Building an enclave of beauty and wellness
When Kelly Sullivan opened the About Face Aesthetics and Wellness clinic, she faced a saturated market, full of competition.
A business category that generates $100 billion a year in global revenue, encompasses 190 different Bermuda cosmetology businesses, including nail salons, tattoo parlours, barber shops, hotel spas and others.
Ms Sullivan is not bothered by the competition. She has an “abundance mindset”.
“Beauty is probably one of the biggest industries in the world,” she said. “There is always enough for everybody.”
“I go above and beyond for my clients,” she said. “Falling into the scarcity mindset can leave you feeling like you are in a deep hole. So, whenever I start to feel that way, I think, how can I up my game? Where can I do a bit better?”
One of the ways she is differentiating herself is by setting up an About Face beauty collective.
It provides beauty and wellness industry professionals with temporary work space to ply their trade.
She describes it as: “A collective of passionate and highly skilled practitioners, offering a spectrum of services and therapies across the beauty, aesthetic and wellness sector.”
“I am trying to help Bermudians and spouses of Bermudians,” she said.
People new to the industry can sign up to use one of the fully furnished treatment rooms at About Face at 1 Gorham Road in Hamilton. They work as independent contractors in a tiered system.
“Those who only need the room for 12 hours a week, pay one fee, while someone who might need it for 30 hours a week would pay more, and so on. The benefits to her client entrepreneurs include laundry service.
“It is great for someone who just wants to work part-time or is just starting out,” Ms Sullivan said.
She added: “I am about to add a second person who will do energy work such as reiki [a Japanese form of energy healing]. By the summer I hope to add three more people.”
When she started out, skincare was her passion but now she is becoming more and more interested in mentoring.
After training in 2010, she worked in Britain for five years and then left aesthetics for a time to do bartending.
“That got old quickly,” she said. “So I found a job in Bermuda in a spa.”

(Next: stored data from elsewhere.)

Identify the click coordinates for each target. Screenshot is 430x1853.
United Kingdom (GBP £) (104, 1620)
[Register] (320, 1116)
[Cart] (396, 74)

After four years she wanted to run her own business but it was hard finding a space to set up shop.
“Rents were crazy,” Ms Sullivan said.
A former dialysis centre, directly behind the Woodbourne Chemist, kept popping up while she searched for space.
“I kept thinking it was too big,” she said. “How would I fill it?”
Eventually, she bit the bullet and rented the place, thinking she would just get some employees. However, halfway through renovations, putting in new plumbing, flooring and wiring, the idea for the aesthetic collective came to her.
It was something that would have helped her at the start of her career.
“To begin with, I had been looking for a group of people I could just slide in with,” she said. “That plan fell through.”
Now that she is established, one of her biggest challenges is importing products for her business.
“The cost of shipping is ridiculous,” she said. “With anything you bring in, you are just paying so much in duty and shipping.”
She chalked that up to the price of living in paradise.
Ms Sullivan said she absorbed a lot of the shipping costs herself, because she wanted to keep her treatments accessible to those who need them.